Non-aerated, S-depleted cultures at 12PAR (without purged head space) showed an initial H2-production phase resembling that obtained with S-replete cultures. After 7 days, a second H2-production boost was observed (Supplemental Fig. 3a). While the first H2-production boost might share similar physiological processes with nutrient-replete cultures, the second H2 boost could be more specific to S-deprivation physiology. Interestingly, non-aerated S-depleted cultures presented higher tolerance to the inhibitory effect of the H2 partial pressure than nutrient-replete cultures. Maximal H2 accumulation in non-aerated S-depleted cultures (13.7 ml L−1) was 2 times higher than in non-aerated S-replete cultures (6.9 ml L−1), but similar to the production obtained in aerated S-replete cultures (16.4 ml L−1) (Supplemental Fig. 3b). S-depleted aerated cultures produce no H2 (Additional file 3: Fig. S3B) because cells were unable to consume the O2 that daily entered in the headspaces and anaerobiosis never occurred (data not shown) revealing that O2 consumption rates in S-depleted cultures are lower than in S-replete cultures. S-depleted daily purged cultures showed H2 production rates quite similar to those of S-replete purged cultures (Additional file 3: Fig. S3C).
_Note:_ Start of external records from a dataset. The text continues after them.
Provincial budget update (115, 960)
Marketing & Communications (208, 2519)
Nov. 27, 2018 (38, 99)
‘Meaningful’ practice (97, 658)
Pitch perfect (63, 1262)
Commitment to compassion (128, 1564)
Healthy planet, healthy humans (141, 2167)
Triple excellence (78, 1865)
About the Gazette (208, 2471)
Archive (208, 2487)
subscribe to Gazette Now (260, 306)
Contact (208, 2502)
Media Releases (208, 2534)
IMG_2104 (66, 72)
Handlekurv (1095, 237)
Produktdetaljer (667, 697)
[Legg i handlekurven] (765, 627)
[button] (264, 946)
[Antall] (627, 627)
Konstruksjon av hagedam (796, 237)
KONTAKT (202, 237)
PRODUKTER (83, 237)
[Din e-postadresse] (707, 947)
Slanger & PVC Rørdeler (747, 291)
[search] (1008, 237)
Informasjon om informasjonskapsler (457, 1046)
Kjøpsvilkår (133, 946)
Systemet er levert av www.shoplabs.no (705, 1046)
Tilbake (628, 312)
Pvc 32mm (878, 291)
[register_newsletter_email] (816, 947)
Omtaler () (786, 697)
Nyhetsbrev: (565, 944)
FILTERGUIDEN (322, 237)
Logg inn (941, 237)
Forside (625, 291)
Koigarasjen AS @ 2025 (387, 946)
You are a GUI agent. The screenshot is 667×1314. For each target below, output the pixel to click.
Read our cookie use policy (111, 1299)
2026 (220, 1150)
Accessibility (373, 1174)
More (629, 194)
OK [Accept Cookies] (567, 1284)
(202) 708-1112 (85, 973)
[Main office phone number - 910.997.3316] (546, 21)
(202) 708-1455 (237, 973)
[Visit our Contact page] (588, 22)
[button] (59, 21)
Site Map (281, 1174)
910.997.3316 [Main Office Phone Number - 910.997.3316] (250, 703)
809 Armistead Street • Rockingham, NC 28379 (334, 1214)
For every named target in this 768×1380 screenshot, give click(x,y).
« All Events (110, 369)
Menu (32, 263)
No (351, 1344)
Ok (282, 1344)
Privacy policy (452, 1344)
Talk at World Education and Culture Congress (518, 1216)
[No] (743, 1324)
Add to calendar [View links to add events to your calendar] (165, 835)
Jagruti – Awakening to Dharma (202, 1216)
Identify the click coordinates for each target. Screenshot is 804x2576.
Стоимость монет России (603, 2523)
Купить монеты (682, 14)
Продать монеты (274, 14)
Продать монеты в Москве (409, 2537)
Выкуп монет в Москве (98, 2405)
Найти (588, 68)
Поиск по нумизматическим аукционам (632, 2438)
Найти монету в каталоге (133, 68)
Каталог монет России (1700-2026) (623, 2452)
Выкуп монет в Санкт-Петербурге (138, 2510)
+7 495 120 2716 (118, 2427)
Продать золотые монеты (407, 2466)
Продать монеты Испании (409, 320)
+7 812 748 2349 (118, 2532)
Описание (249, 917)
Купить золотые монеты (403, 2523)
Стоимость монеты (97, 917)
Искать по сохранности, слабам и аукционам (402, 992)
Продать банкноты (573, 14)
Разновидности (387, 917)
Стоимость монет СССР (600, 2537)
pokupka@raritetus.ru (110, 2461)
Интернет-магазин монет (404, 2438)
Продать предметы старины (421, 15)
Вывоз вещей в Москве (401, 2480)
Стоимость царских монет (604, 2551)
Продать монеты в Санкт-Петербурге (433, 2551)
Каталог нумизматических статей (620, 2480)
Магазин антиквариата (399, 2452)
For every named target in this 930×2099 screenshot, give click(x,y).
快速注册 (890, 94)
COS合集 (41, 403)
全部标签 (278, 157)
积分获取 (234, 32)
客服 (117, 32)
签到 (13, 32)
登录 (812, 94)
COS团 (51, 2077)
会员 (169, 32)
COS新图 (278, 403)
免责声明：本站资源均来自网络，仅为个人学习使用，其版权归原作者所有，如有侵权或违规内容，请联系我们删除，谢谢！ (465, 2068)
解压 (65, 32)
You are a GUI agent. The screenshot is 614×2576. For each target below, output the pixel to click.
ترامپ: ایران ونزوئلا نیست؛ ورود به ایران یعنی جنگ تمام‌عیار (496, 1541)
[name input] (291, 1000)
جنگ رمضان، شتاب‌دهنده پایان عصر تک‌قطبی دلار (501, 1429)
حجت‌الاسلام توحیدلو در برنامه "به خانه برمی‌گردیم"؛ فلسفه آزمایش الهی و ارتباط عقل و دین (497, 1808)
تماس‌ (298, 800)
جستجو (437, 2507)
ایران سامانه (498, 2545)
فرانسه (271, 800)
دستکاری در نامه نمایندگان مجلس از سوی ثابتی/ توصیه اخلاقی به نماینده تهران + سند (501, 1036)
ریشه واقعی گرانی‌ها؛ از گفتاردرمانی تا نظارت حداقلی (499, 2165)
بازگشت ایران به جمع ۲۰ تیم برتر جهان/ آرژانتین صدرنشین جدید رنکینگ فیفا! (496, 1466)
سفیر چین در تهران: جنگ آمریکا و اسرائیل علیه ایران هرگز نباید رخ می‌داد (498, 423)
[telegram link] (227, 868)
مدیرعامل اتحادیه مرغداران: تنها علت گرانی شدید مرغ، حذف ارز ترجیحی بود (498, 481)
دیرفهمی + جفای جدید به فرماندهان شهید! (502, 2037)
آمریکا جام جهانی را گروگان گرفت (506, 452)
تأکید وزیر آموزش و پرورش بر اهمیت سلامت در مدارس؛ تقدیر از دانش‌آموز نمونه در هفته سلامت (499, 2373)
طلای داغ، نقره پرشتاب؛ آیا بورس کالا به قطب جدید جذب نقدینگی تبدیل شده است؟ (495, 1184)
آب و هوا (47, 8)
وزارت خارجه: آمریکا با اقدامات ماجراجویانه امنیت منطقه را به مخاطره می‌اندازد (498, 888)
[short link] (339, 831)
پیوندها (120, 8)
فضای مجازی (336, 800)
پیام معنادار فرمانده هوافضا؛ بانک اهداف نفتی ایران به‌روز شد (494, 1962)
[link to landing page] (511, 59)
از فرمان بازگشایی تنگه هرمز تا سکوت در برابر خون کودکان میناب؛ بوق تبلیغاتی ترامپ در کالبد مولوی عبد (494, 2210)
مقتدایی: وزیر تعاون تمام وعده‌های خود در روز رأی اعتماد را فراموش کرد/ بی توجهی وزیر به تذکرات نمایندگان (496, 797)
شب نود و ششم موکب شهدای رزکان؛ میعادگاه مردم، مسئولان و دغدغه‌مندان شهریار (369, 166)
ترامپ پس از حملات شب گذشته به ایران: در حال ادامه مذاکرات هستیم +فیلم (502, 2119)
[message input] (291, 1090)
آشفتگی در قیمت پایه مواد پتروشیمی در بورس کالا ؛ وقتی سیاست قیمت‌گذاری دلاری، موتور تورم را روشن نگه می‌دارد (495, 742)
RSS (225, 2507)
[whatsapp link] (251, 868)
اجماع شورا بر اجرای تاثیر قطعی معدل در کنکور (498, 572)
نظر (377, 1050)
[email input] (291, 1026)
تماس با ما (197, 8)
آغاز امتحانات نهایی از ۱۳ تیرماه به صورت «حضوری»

Overall, the results showed that although S starvation can improve H2 production in non-aerated cultures, similar levels of H2 can be obtained in S-replete, aerated cultures in a shorter period of time. Moreover, S-depleted, purged cultures did not show any significant advantage over S-replete purged cultures. Hence, under our experimental conditions, removal of S from the cultures does not contribute a significant advantage over nutrient-replete media under LL.